I should really hate Raoul Walsh’s adaptation of Norman Mailer’s great novel as much as my friend Marilyn Ferdinand hates Otto Preminger’s film of The Man With The Golden Arm, and the film’s first sequence justifies the prejudice entirely, turning the novel’s foul-mouthed but life-loving redneck Wilson (L.Q. Jones) into a rubbery, hooting caricature, cavorting with curvaceous dancers in a Honolulu night spot. It’s also problematic that it plays as a virtual follow-up – sharing director Walsh and stars Aldo Ray, Raymond Massey, and Jones – to the execrable adaptation of Leon Uris’s Battle Cry from three years earlier. Mailer’s own acerbic account of how he came to sell the film rights and then sue the producers is one of Advertisements for Myself’s most valuable and amusing segments. As it was, the defining WW2 novel of 1948 became just another addition to the endless roster of ’50s war flicks. And no-one even says “fug”.
Some weird casting – Joey Bishop? – doesn’t help initial credulity either, as the film substitutes the novel’s rich, cleanly analysed gallery of pan-American types, with terse caricatures. But whilst the film is sapped of subtlety and performs some dodgy narrative alterations, it proves a surprisingly direct and occasionally smart adaptation of a complex, rhetorical tome. It is, at the very least, a true film of the novel, rather than some reimagined piece of opportunism, and it avoids prestige production showiness, as Walsh’s stripped-down direction coolly allows extended sequences of crucial dialogue and gritty action to play out with simple intensity.

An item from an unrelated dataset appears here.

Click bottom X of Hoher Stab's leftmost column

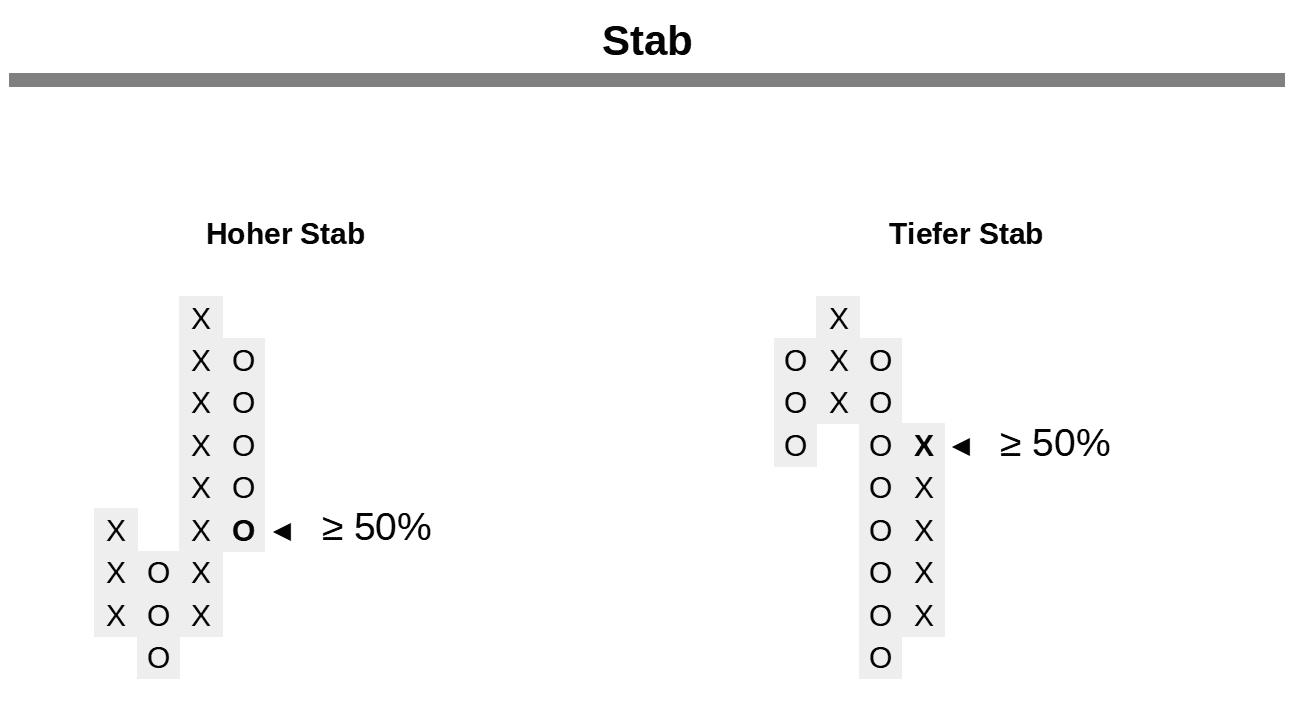coord(116,616)
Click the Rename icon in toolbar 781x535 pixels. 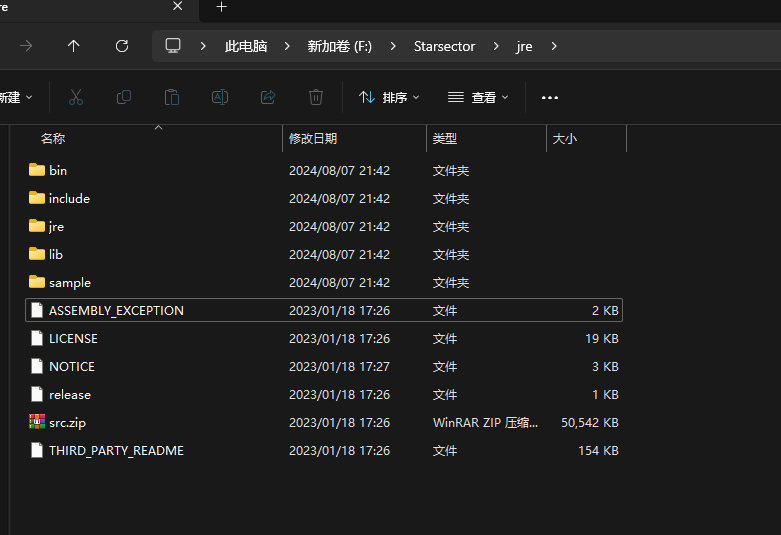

Most importantly, the film’s mordant ambivalence, neither exactly didactic or stoic, lets it hold its head up with The Bridge on the River Kwai and Paths of Glory from the year before in the emerging strain of ironic, anti-heroic war films.
The film’s offbeat energy is demonstrated particularly in two set-pieces of semi-naturalistic flow of interaction between the actors, scenes that allow the story’s depth to peek through. The first is between the soldiers in the platoon run by the malignant hard-ass Sgt. Croft (Aldo Ray), boiled on moonshine, which sees Croft deliver his addled speech on the necessities of soldiering and hatefully assaults the caricatured blonde Wilson has painted inside his sleeping bag, resembling as it does his own unfaithful wife (Lily St. Cyr). The second is between the prospective self-appointed übermensch General Cummings (an appropriately oily Massey), running the campaign to conquer the Japanese-held island of Anopopei, and his playboy liberal adjutant Lt. Hearn (Cliff Robertson, in a compact, promising performance). I don’t know if a touch like the flashback that sees Hearn recalling his endless sexual conquests in a pageant-like montage is witty or idiotic, but it does actualise the constant erotic fancy that the novel presented squarely in its soldiers, and gives some relief from Ray’s ugly mug.
The film also sports an eerie, compelling Bernard Herrmann score that captures the lurking menace of latent fascism and psychopathy endangering the lives of its PBI heroes, from the megalomaniac Cummings and the war-addicted Croft, both of whom symbolise and summarise the uglier faces of humanity revelling in violent combat. Where the script is flat and declarative, Herrmann’s music and Walsh’s taciturn film-making serve to do something like what Mailer’s punchy prose achieved, and realise a moody, threatening kind of Technicolor combat film. Importantly, the movie doesn’t elide the power and philosophical clashes struggles that are at the tale’s heart, which both Cummings and Croft have with the out-of-his-depth Hearn, and even manages to hint at the homoerotic underpinnings of Cummings’ persecution of Hearn. Walsh also retains many of the bitingly anti-climactic touches, the casual deaths for the most likeable characters, like the almost satirically cruel end of Roth (Bishop) on the mountain Croft finally tries to conquer, Moby Dick-like.
It does however monkey with the tale to make it Hearn rather than Wilson who’s carried back through the jungle by a desperately dedicated team, and he survives, rather than becoming a martyr to a conspiracy by varieties of power that was Mailer’s grim thesis and prediction for the post-War era. And Croft, who on the page fails only to achieve his triumph over the mountain, receives a straight villain’s comeuppance.
Such alterations weaken the irony of the conclusion in which one of Cummings’ functionaries wins the battle the General had planned to make his consummation, before a dreadful final summary from Hearn nearly but not quite despoils a tolerably neat film that’s neither flat-out disaster or a quiet triumph. It does stand relatively tall amongst Walsh’s last few, mostly desultory films: he was 71 by the time this was released. But Charles Laughton’s hoped-for adaptation remains a tantalising dream. As it was, the Naked and the Dead could well have been the personnel of RKO Studios, which folded shortly after the film’s completion.